Keep record of archived directory trees with `ncdu` and `zstd`

Keeping a record of archived directory trees with ncdu + zstd

Every now and then IT archives a chunk of my data to a safer drive and tells me I can delete my local copy to free up space. That’s fine in principle — but the moment the directory is gone, I lose any sense of what was in it and how it was organised. So before deleting anything I want a small, browsable record of the tree that I can keep around indefinitely and later use to tell IT “please reinstate X/Y/Z from the backup.” What makes this approach so pleasant is that the record isn’t just a flat text listing: it lets me re-open the directory exactly as it stood at the moment of backup and wander through it interactively — folder by folder, sizes and all — long after the data themselves are gone.

Two tools do this nicely:

  • ncdu (“NCurses Disk Usage”) scans a directory and can export the whole tree — every file and folder, with sizes — as a compact JSON dump. Crucially, it can later re-open that dump in its interactive browser without the original data being present.
  • zstd (Zstandard) compresses the dump. Directory listings share enormous common prefixes, so they shrink dramatically — a tree of millions of files becomes a file of a few tens of MB at most.

Together they turn an entire directory tree into a small file I can browse, grep, and archive next to the data it describes.

Setup

I keep ncdu in its own conda environment so it doesn’t clutter anything else. A single command both creates the environment and installs ncdu into it:

conda create -n ncdu-archive-viewer -c conda-forge ncdu

Capture the tree — before I delete anything

ncdu -x -o - /path/to/dir | zstd -19 -f -o backup-index.ncdu.zst

What the flags do:

  • -x keeps the scan on a single filesystem.
  • -o - writes the export to stdout, which I pipe straight into zstd.
  • -19 -f compresses hard and overwrites any stale file of the same name.
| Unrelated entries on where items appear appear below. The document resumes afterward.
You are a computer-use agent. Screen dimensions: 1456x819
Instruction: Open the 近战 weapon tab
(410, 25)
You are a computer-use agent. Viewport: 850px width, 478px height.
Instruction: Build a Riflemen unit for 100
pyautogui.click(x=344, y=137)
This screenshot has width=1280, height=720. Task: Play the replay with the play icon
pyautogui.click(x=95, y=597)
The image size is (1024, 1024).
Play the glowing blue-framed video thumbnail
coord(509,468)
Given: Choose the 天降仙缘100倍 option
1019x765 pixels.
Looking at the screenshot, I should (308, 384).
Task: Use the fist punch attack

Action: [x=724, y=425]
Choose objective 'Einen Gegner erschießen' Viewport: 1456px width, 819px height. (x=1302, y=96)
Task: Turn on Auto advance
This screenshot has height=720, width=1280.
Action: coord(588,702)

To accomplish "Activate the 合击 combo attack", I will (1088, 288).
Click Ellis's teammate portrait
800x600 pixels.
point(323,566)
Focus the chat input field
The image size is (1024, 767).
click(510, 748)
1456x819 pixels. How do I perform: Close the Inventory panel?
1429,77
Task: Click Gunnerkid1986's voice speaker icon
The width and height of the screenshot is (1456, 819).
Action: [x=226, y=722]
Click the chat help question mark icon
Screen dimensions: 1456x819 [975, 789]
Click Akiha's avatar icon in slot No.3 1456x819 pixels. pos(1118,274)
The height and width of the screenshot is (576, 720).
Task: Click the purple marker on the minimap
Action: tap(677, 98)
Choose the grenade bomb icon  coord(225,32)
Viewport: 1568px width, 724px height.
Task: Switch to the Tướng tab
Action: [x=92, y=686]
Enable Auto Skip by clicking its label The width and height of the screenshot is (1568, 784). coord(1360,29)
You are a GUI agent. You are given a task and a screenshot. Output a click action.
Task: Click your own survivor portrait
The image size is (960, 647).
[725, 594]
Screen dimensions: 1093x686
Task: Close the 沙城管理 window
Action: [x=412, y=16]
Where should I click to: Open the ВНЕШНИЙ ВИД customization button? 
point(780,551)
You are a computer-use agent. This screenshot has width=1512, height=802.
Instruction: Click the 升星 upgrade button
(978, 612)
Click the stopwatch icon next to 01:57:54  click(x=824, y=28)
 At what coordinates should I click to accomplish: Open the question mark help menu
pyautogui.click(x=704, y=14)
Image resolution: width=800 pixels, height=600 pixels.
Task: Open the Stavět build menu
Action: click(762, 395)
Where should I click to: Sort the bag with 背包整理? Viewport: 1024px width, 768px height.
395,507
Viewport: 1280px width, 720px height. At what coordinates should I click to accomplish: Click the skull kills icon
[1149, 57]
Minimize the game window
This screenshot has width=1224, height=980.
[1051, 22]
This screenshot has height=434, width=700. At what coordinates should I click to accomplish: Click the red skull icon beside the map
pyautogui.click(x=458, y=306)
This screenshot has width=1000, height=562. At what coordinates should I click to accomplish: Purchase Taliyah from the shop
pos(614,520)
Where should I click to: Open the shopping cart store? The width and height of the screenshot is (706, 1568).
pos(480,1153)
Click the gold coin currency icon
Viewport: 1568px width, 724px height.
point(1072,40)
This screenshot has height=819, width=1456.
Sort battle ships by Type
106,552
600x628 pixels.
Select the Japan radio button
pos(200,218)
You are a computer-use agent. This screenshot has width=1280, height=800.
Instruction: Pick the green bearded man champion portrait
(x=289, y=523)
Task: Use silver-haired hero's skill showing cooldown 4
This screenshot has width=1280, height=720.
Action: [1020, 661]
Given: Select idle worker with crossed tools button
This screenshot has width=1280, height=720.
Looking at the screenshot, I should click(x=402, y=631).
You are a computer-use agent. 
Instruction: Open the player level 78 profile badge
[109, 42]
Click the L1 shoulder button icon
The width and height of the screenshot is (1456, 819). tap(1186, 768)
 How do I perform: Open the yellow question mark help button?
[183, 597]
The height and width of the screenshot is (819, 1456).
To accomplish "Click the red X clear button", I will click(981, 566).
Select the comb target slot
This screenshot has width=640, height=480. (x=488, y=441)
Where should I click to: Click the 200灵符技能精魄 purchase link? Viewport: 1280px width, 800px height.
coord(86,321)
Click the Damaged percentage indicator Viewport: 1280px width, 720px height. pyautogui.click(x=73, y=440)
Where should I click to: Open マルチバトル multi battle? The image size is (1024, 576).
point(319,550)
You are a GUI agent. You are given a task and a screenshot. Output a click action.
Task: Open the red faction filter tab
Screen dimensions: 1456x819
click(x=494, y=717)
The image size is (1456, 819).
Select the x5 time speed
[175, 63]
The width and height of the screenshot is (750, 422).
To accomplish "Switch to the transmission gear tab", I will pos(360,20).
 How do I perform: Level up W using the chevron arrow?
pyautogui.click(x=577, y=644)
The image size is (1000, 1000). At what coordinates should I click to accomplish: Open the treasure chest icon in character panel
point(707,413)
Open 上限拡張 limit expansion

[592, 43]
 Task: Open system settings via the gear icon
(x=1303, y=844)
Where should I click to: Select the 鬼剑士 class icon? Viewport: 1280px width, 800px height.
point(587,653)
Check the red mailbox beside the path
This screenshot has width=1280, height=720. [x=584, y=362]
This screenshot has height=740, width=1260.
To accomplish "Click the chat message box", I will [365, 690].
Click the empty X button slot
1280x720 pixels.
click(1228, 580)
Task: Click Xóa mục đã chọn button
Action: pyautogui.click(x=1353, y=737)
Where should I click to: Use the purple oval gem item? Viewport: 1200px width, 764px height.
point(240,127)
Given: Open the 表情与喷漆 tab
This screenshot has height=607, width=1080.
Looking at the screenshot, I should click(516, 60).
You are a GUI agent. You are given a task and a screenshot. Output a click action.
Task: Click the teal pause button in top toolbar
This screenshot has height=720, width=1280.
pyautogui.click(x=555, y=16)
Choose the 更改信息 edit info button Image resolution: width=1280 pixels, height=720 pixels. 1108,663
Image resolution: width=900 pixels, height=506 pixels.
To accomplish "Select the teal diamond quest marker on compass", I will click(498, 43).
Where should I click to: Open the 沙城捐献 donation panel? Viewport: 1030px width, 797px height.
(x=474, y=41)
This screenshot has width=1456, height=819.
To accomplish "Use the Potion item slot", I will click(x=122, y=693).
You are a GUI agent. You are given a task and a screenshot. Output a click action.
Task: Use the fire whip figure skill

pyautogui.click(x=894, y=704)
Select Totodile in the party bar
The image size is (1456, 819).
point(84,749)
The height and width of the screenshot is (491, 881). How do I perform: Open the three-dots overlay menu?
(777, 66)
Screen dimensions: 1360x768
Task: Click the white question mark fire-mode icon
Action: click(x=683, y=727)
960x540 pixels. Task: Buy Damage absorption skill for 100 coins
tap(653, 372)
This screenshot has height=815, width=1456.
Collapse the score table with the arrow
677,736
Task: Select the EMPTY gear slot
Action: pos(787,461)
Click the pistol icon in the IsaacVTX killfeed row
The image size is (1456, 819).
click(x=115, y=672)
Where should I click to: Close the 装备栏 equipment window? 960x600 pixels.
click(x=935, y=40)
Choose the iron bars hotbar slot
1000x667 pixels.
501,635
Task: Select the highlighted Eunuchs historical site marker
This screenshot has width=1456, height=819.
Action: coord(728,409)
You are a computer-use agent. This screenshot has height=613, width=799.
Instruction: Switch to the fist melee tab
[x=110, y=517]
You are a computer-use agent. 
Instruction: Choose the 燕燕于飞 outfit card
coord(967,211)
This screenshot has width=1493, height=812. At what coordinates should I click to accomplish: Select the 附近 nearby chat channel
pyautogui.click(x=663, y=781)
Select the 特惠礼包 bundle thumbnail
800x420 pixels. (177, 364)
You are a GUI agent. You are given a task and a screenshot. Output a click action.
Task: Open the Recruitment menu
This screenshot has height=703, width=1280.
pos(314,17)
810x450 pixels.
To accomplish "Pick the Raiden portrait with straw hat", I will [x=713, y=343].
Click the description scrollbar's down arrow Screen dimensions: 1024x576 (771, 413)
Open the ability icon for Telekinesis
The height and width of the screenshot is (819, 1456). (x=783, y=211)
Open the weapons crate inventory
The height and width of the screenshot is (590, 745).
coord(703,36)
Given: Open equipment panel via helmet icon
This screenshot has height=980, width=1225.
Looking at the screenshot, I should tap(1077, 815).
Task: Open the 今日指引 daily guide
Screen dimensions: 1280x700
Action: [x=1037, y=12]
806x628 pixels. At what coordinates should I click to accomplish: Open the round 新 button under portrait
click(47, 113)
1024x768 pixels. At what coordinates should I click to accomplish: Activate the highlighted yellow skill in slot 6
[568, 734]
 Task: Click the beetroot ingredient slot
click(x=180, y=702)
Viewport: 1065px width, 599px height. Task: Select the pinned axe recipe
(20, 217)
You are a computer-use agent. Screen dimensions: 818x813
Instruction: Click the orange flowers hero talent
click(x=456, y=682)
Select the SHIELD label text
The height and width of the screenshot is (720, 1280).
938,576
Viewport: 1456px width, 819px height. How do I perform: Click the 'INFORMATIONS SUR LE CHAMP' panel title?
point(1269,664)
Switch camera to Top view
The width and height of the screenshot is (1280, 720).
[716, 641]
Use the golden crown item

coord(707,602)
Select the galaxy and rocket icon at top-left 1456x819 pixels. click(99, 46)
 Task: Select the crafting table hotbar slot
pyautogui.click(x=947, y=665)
Convince myself it’s all there

zstdcat backup-index.ncdu.zst | ncdu -f-

The command first uses zstdcat to decompress the backup file and pipes it to ncdu for reading. (The trailing dash in -f- means that ncdu is reading the file from stdin.) This drops me into ncdu’s normal arrow-key browser, except it’s a frozen snapshot of a directory that may no longer exist. I poke around, confirm the folders I expect are present with sensible sizes, and only then am I happy to delete the original.

Notes to self (learned the hard way)

  • A scan that “finishes” suspiciously early is a red flag, not a relief. The danger is a silently truncated index that still looks complete when browsed — I can’t see what isn’t there.
  • Sanity-check completeness by counting entries. The number of items in the index, zstdcat backup-index.ncdu.zst | grep -o '"name":' | wc -l, should match find /path/to/dir -xdev | wc -l (both include the root directory; ncdu’s on-screen Items: count is exactly one less, which is fine).

That’s the whole procedure: one environment, one command to capture, one command to browse. Small file, big peace of mind.

Appendix: searching the index by regex

To pick a particular file or folder out of the snapshot without clicking through the browser, I use the small Python script at the very end of this file. It walks the export, rebuilds the full path of every entry, and prints the ones whose path matches a regular expression — with sizes, so I can immediately judge what’s worth restoring. I save it as ncdu_grep.py (see bottom of page) and feed it the decompressed index on stdin.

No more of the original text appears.